╭─ TESTO MOSTRATO

L'idea di un salario minimo anche per l'Italia ha fatto capolino la scorsa settimana, quando il viceministro dell'Economia Enrico Morando, a Cernobbio, l'ha messa sul tavolo al workshop Ambrosetti. Una piccola apertura, dopo che il Governo tedesco ha deciso di introdurre la paga minima per legge a partire dal 1° gennaio 2015. Ora in Europa sono 21 gli Stati che possono contare sulla retribuzione minima legale. Rimangono fuori: Austria, Cipro, Danimarca, Finlandia e Svezia. E l'Italia.

La proposta ha subito riacceso il dibattito sull'opportunità di dotarsi dello strumento. A ben vedere non è tutto oro quello che luccica. Il salario minimo va studiato e applicato seguendo criteri precisi, altrimenti c'è il rischio di produrre effetti distorsivi sul mercato del lavoro.

La regola del 60%
«Gli effetti negativi dipendono innanzitutto dal suo livello in relazione ai salari in vigore nel Paese», spiega Silvia Spattini, ricercatrice di Adapt. Alcuni economisti, continua la ricercatrice, ritengono che quando il salario minimo corrisponde al 60% del salario "mediano"( cioè quello percepito dai lavoratori che si trovano al centro della distribuzione dei salari) deve accendersi un campanello d'allarme: gli effetti negativi sull'occupazione sono assicurati.

╰─

COMPITO 1:
Secondo il testo sul salario minimo, quanti Stati europei possono contare sulla retribuzione minima legale?
COMPITO 2:
Per favore, riporta il testo sul salario minimo, tutto da "L'idea di un" fino a "mercato del lavoro.", sostituendo "workshop" con "seminario".
COMPITO 3:
Scrivi il seguito del testo sul salario minimo, partendo dopo la sua ultima frase.
I dati non hanno nulla a che vedere con il testo sul salario minimo.

╭─ DATI FORNITI

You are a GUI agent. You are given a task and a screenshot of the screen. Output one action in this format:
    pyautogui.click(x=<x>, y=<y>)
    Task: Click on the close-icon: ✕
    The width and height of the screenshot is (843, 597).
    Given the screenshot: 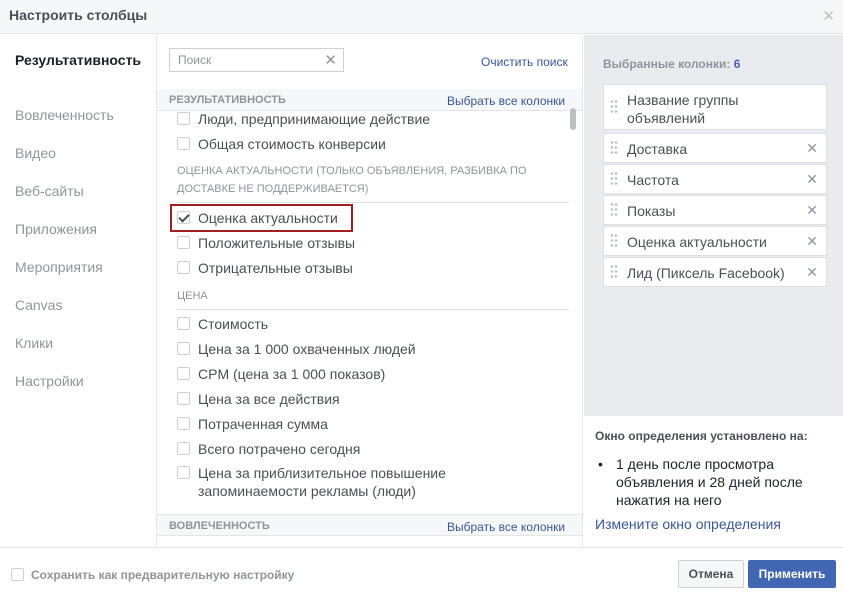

╰─

RISULTATO 1:
21.

RISULTATO 2:
L'idea di un salario minimo anche per l'Italia ha fatto capolino la scorsa settimana, quando il viceministro dell'Economia Enrico Morando, a Cernobbio, l'ha messa sul tavolo al seminario Ambrosetti. Una piccola apertura, dopo che il Governo tedesco ha deciso di introdurre la paga minima per legge a partire dal 1° gennaio 2015. Ora in Europa sono 21 gli Stati che possono contare sulla retribuzione minima legale. Rimangono fuori: Austria, Cipro, Danimarca, Finlandia e Svezia. E l'Italia.

La proposta ha subito riacceso il dibattito sull'opportunità di dotarsi dello strumento. A ben vedere non è tutto oro quello che luccica. Il salario minimo va studiato e applicato seguendo criteri precisi, altrimenti c'è il rischio di produrre effetti distorsivi sul mercato del lavoro.

RISULTATO 3:
Insomma, se il salario mediano in un determinato Paese equivale a 10 euro all'ora, un salario minimo equivalente a 6 euro/l'ora può essere controproducente. Non è un caso che questo indice negli Usa e in Giappone sia del 38% e nei principali Paesi europei si attesti sotto al 50%. Il caso Lussemburgo spiega bene questo meccanismo. «Qui infatti - dice Spattini - nel 2012 si registrava il salario minimo più elevato in Europa, con 10,41 euro, comunque corrispondente "solo" il 42% del salario mediano, inferiore per esempio all'indice della Spagna (44%)».

La regola del 60% , secondo gli economisti, dovrebbe tutelare una corretta redistribuzione del reddito ma va anche armonizzata con gli ammortizzatori sociali esistenti. Una indennità di disoccupazione eccessivamente elevata, per esempio, potrebbe indurre il lavoratore a scegliere di non lavorare. Un altro rischio insito nell'istituzione del salario minimo è il fatto che potrebbe deprimere al ribasso le retribuzioni della contrattazione singola; oppure fare in modo che parte dell'occupazione cada nel sommerso.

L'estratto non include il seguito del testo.